The past seven weeks, I’ve had to learn how to settle into myself.
Being away from home – from everything, and everyone I know well, leaves you with few other options. You either find your path, or you despair; reminded that the support of the beams that raised you have also shaped you, and contained you.
Learning how to occupy a new space, a new city, and then call it yours, is a feat for the brave, the young at heart, the daring. Or, for the overconfident extrovert.
The first weeks were exhilaratingly uncomfortable, and excitingly terrifying.
I’m past that now – I feel at home, I have a routine, I don’t get lost on the metro, and I’ve found my circle of people.
But the summer has begun fleeting, just as I’ve found my rhythm. Three weeks from now I will be in New York City, then on to Montreal. Then home in Oklahoma City for three weeks – then Germany for four months.
*a long, deep breath*
The thoughts humming underneath the traffic of my head wonder:
What have I done? How will I start from scratch again, but this time, in a new country?

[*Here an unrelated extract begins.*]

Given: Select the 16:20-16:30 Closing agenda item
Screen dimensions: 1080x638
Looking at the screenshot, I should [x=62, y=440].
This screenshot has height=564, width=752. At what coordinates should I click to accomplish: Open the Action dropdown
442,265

I’ve begun drafting plans, idea maps, lists and references to look at when I’m in Germany. What will I need to remember, where do I need to go to settle in, again?

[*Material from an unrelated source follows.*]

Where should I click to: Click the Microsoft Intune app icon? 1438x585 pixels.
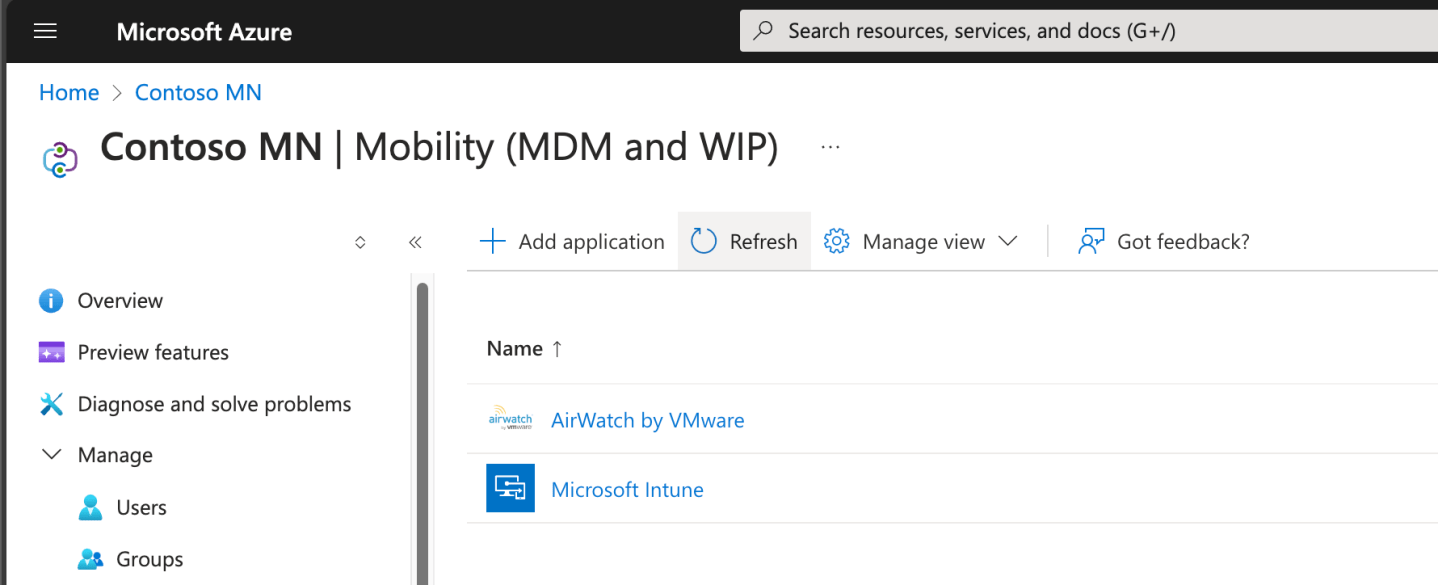[510, 488]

The list of newfound, little wisdoms looks like this:
- Potlucks bring friends together naturally. Good food whets good conversation, and a weekly gathering to look forward to breaks monotony in our schedules. New friends are abundant in the big city. Keep them around by sharing a meal with them.
- Community gardens are magical places where good people congregate like honeybees to a flowerbed. Find one, keep showing up.

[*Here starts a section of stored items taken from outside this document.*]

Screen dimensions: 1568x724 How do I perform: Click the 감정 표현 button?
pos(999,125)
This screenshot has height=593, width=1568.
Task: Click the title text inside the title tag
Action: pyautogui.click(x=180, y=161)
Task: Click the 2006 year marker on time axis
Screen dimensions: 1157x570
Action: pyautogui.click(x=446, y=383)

- The habits you thought died were actually just dormant; stressors wake them up like sleeping giants. Be vigilant with your mental health (waking up two months deep into destructive habits that you were semi-consciously partaking in isn’t something you want to grapple with when you’re trying to soak up the world).
- Biking is the most beautiful and most pure form of transportation. A bicycle is a tool as much as it is a conduit for adventure and enjoying nature.
- Creativity, where you can find it, is a cool breath of relief from eight hours under a fluorescent-lit ceiling. If that means journaling during your lunch hour, or picking up the guitar before bed, find your own best way to create.
- Checking in with the muse each morning and night is so nourishing – it should not be rushed through, or skipped. Ten minutes of sitting and breathing with yourself adds to your patience and diminishes anxieties.
- Your goals should always be of growth, not of shrinking. Shaming your own body, and tearing down your own confidence will never bring you goodness. Where’s the strength, power, health, or wisdom in self suppression? I will love and invest in my vibrant, thriving, health and growth.
At the essence of each lesson I’ve learned, and each part of myself I’ve got to meet here, being gracious and flexible has offered the most reward. Unwavering stiffness, in routine or thought, has never served me here. This city has taught me that, deeply.
These are lovely ideas for keeping a grip on oneself in a new environment while also growing.